In Pakistan, damage was mainly concentrated near the border with Afghanistan, in a remote tribal region, and ninety percent of reported damage was in Malakand Division. At least 5,187 homes were razed while nearly 80,000 sustained damage. Several villages were totally buried under landslides, and some 300 homes in the mountainous village of Arandu were destroyed. Most homes in the area were constructed of straw and mud, which were razed. Doctors in Lahore said that at least ten people experienced heart attacks. Some homes located up to 644 km from the epicenter were also destroyed. Landslides, damage to communications, power, transportation, and some residential infrastructure occurred in Tajikistan. The shaking was also felt in parts of central Asia, India and Uzbekistan.

In Chitral, 145–150 km from the epicenter, twenty percent of pucca construction in the city sustained non-structural damage. Older homes sustained particular destruction. An 18 m tall minaret of the city mosque collapsed. Ninety percent of kutcha (Note: A temporary dwelling common in rural areas constructed of leaves, mud, wood, stones, thatch and unburnt bricks.) homes were damaged. In Ayun, there were many landslides. Most of its kutcha housing was damaged, and many Afghan refugee shelters were affected. In Islamabad, windows rattled for a minute, causing panic among inhabitants. Older and poorly constructed homes Islamabad and Lahore areas also sustained damage.

==Aftermath==
In the immediate aftermath, many local governments were financially incapable of providing support. State funding was also not readily available as the earthquake occurred during a bank holiday. District and division officials maintained contact, however, the districts of Chitral, Dir and Kohistan were not immediately accessible due to snow cover. Local residents conducted their own immediate rescue efforts. They also used their personal funds to provide food and shelter for the displaced. The districts of Swat and Buner were the first to be supplied with aid, more than 24 hours after the earthquake. Rescue works were further hampered by poor weather conditions in remote areas.

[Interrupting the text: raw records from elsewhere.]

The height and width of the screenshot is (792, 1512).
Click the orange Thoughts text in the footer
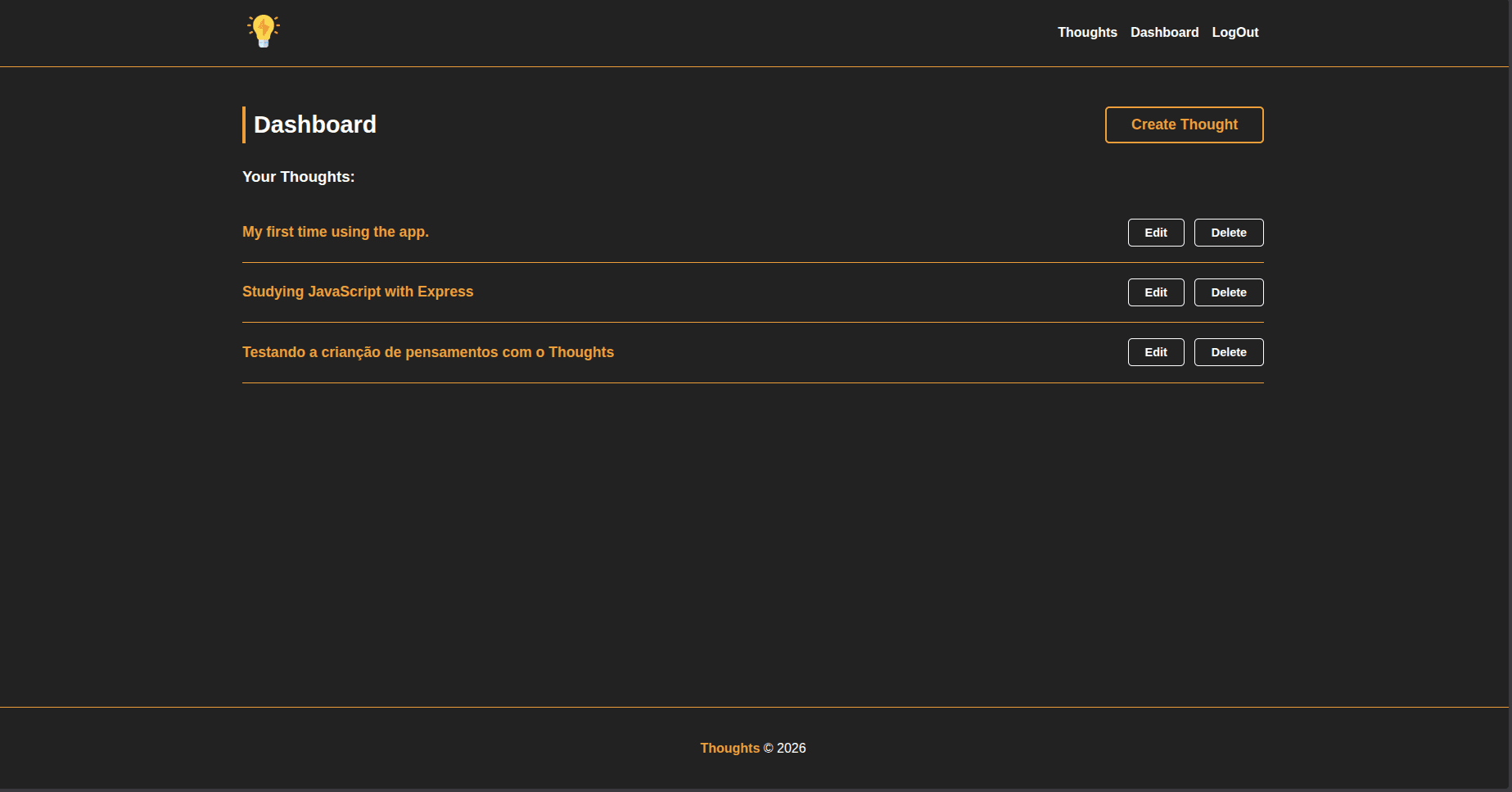[x=729, y=748]
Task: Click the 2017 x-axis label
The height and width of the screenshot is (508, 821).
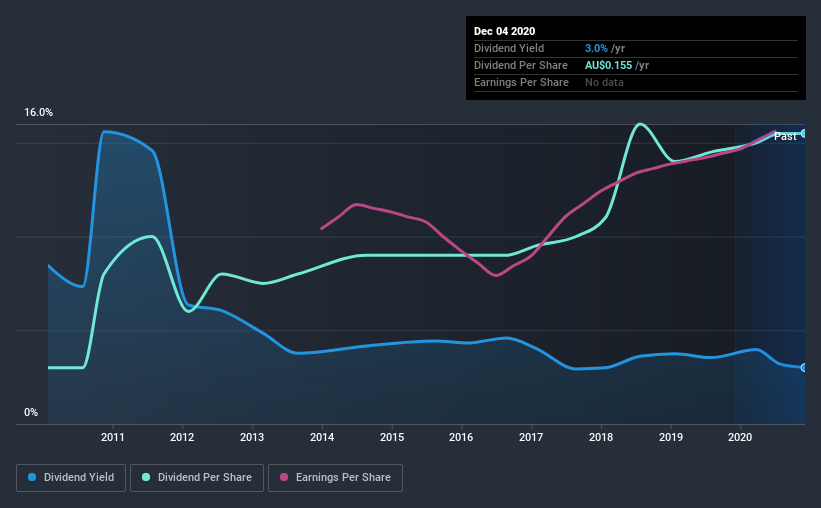Action: (531, 437)
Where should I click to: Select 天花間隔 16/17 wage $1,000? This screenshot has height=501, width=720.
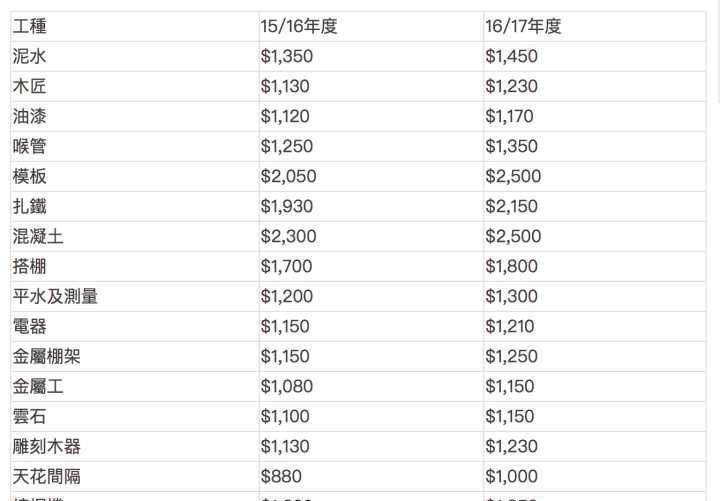coord(512,477)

On 2 February, Pakistan's prime minister visited the devastated districts of Bajaur and Chitral where he pledged the allocation of Rs 20,000 for each deceased individual and Rs 25,000 per family for reconstructing homes. The United Nations Disaster Relief Organization reported on 3 February; the Pakistan government supplied blankets, shelter and medicine. To facilitate relief and rescue efforts, the government formed provincial-level emergency parties which provided details about the damage and casualties. Some non-governmental organisations and state governments provided blankets, shelters and medical supplies. The governments of Japan, Saudi Arabia and United Kingdom made large contributions of these items which were in shortage during the immediate disaster aftermath. Monetary support also came from the governments of Australia, Denmark, the Netherlands and United States, and the Kuwait Red Crescent. The city of Peshawar served as a storage area for supplies before they were distributed across the affected locales.